Wenn man das Japa wiederholt, verübt das einen Druck auf das physische Bewußtsein, aber es hört nicht auf zu laufen! Wie das zum Schweigen bringen? Sobald die Konzentration nicht absolut ist, fängt das physische Mental an zu laufen – egal womit, es schnappt sich irgendein Wort, irgendeine Gegebenheit, und läuft und läuft. Du hältst inne, setzt es unter Druck, aber zwei Minuten später kommt es wieder... Es erhält keinerlei innere Zustimmung: es mahlt Worte oder mahlt Ideen oder Gefühle, endlos. Was tun?

Ja, das ist das physische Mental. Das Japa wird genau deshalb wiederholt, um das physische Mental zu beherrschen.

Ich benutzte es aus einem sehr spezifischen Grund... Denn ich machte eine Invokation an... (die Worte sind etwas ungewöhnlich) an den Herrn von morgen.
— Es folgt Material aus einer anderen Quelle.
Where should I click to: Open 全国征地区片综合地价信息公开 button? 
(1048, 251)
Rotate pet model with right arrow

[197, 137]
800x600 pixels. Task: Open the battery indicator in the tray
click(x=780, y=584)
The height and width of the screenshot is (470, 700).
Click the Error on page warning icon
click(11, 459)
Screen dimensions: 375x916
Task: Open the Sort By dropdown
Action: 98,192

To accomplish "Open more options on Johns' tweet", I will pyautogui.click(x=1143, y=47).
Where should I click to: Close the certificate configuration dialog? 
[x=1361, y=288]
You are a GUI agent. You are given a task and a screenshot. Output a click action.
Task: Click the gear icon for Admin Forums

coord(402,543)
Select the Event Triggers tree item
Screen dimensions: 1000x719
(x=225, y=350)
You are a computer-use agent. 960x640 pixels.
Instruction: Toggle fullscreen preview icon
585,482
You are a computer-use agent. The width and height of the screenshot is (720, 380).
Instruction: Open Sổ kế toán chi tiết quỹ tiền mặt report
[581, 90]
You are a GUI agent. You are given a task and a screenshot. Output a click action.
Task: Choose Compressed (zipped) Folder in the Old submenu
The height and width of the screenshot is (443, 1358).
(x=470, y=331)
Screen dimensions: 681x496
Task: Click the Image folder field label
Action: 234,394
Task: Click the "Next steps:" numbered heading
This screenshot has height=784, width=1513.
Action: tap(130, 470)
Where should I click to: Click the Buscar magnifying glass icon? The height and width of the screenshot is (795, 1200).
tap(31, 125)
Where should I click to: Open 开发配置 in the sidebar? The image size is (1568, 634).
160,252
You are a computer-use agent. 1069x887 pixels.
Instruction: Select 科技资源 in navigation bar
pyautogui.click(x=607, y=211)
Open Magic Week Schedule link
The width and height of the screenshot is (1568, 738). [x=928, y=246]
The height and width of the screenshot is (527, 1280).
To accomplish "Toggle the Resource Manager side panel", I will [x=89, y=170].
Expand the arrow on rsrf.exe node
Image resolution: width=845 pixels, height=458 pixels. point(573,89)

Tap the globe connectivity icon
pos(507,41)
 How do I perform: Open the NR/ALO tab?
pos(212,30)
Nicht den unmanifestierten Herrn, sondern den Herrn, so wie er sich "morgen" manifestieren wird, das heißt die göttliche Manifestation in der supramentalen Form, um Sri Aurobindos Worte zu verwenden.

Der erste Laut meines Mantras ist der Ruf an das: Evokation. Mit dem zweiten Laut machen die Zellen des Körpers den surrender, geben sich, geben sich hin. Und der dritte Laut ist die Identifikation von dem [Körper] mit Dem, was das göttliche Leben hervorbringt. Das sind meine drei Laute.

Anfangs, während der ersten Monate meines Japas, fühlte ich sie... ich hatte beinahe ein detailliertes Bewußtsein dieser Myriaden Zellen, die sich mit dieser Vibration öffnen: die Vibration des ersten Lautes, eine ganz und gar besondere Vibration (dort oben gibt es das Licht und all das, aber danach: eine Vibration, die ursprünglich ist), und diese Vibration drang ein und wurde in allen Zellen wiedergegeben. Das dauerte einige Monate an.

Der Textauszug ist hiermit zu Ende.